We had a grand total of 144 TOT's this year, usually we get between 150 and 200.


----------



## jdubbya (Nov 6, 2005)

Looks like a fun display but I have to ask, what's up with the gun that the clown is holding? Was it part of the "act"? Was it being pointed at guests?
Just wondering as it doesn't seem to "fit".


----------



## Evil Queen (Mar 8, 2008)

Our costumes this year were Rob Zombie based. My middle son was Captain Spaulding. If you've ever seen House of 1000 Corpses or The Devil's Rejects you'd have a better idea of what the gun is about. The gun was only used for pic's though. 

I'll have to get the link for the Haunted Theater videos on YouTube from my oldest. I have them posted on Halloweenforum but the links aren't there so I don't know how to get them on here. We weren't able to load the Rob Zombie video because it was too big, but 4 of the other videos we did are there.


----------



## skeletonowl (Aug 8, 2006)

Someone REALLY likes Rob Zombie haha No White Zombie references though.
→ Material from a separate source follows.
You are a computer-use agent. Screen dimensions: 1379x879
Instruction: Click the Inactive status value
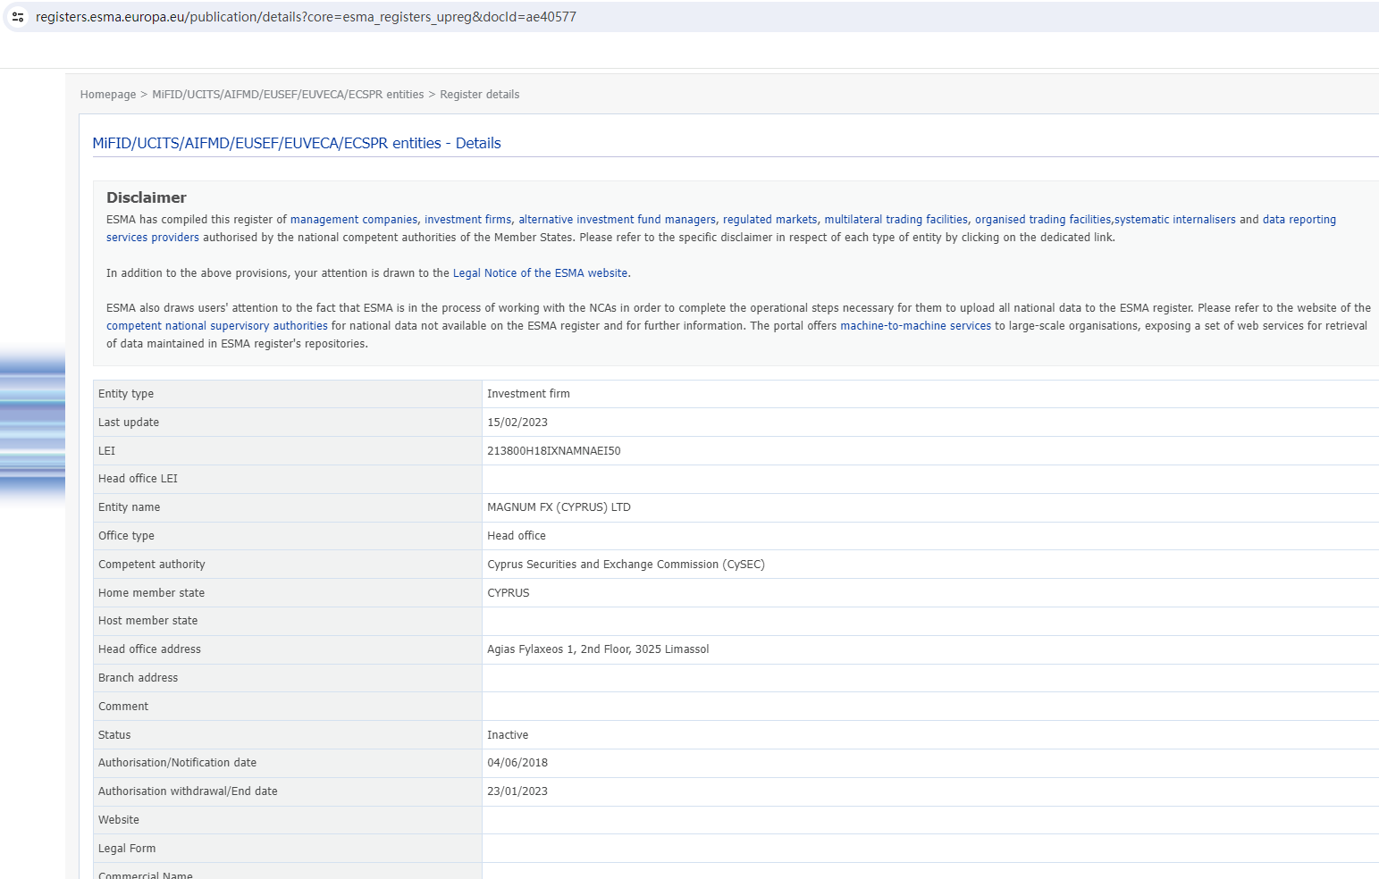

I love garage haunts thanks for posting!


----------



## Evil Queen (Mar 8, 2008)

Ya, my oldest got me hooked.


----------



## Haunted Bayou (Feb 16, 2007)

Very nice. Love the whole House of 1000 Corpses theme. I love that movie.
I also have a garage haunt that is no more than a decorated garage but the neighborhood looks forward to it every year.

I really like you flourescent blucky. Actuallyl...I like everything in it. Great job.


----------